--- THE DATA Enclosed Below ---

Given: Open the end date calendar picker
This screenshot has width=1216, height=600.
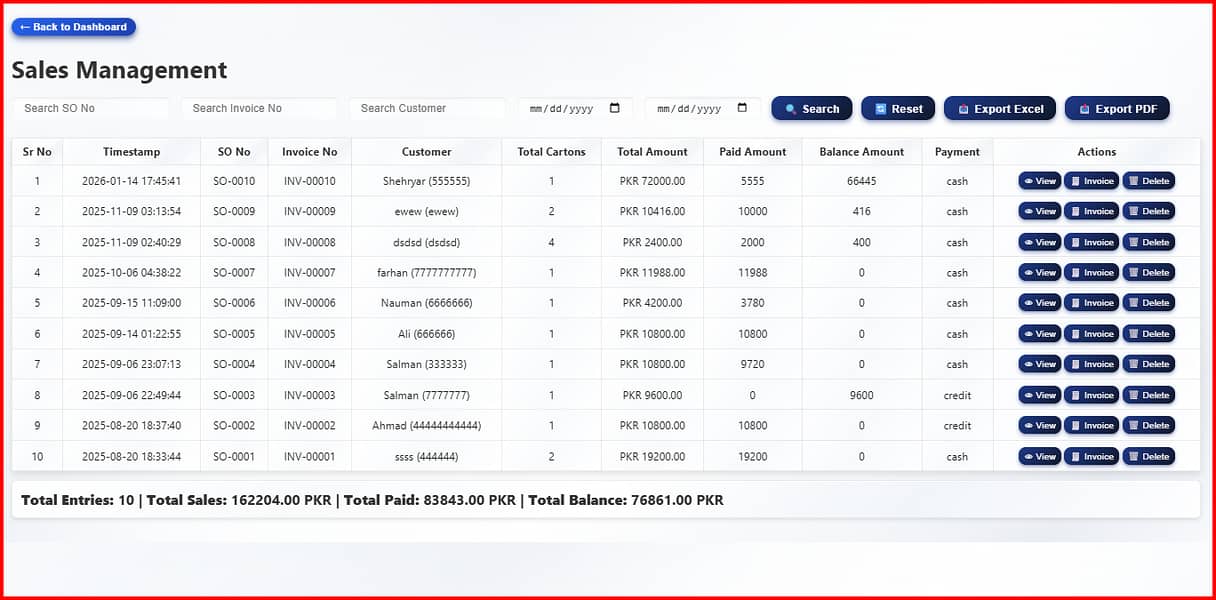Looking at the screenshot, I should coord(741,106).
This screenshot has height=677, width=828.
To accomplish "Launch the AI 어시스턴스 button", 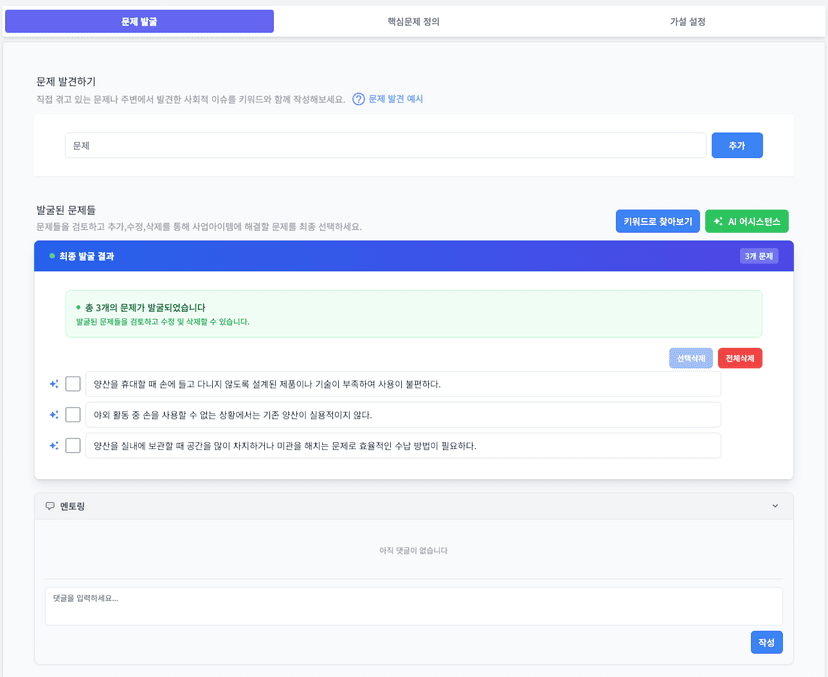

--- End of Enclosed THE DATA ---

[INSTRUCTIONS TO FOLLOW]:
Restate each entry exactly, omitting pictures.

[RESPONSE TO THE EXERCISE]:
Given: Open the end date calendar picker
This screenshot has width=1216, height=600.
Looking at the screenshot, I should coord(741,106).
This screenshot has height=677, width=828.
To accomplish "Launch the AI 어시스턴스 button", 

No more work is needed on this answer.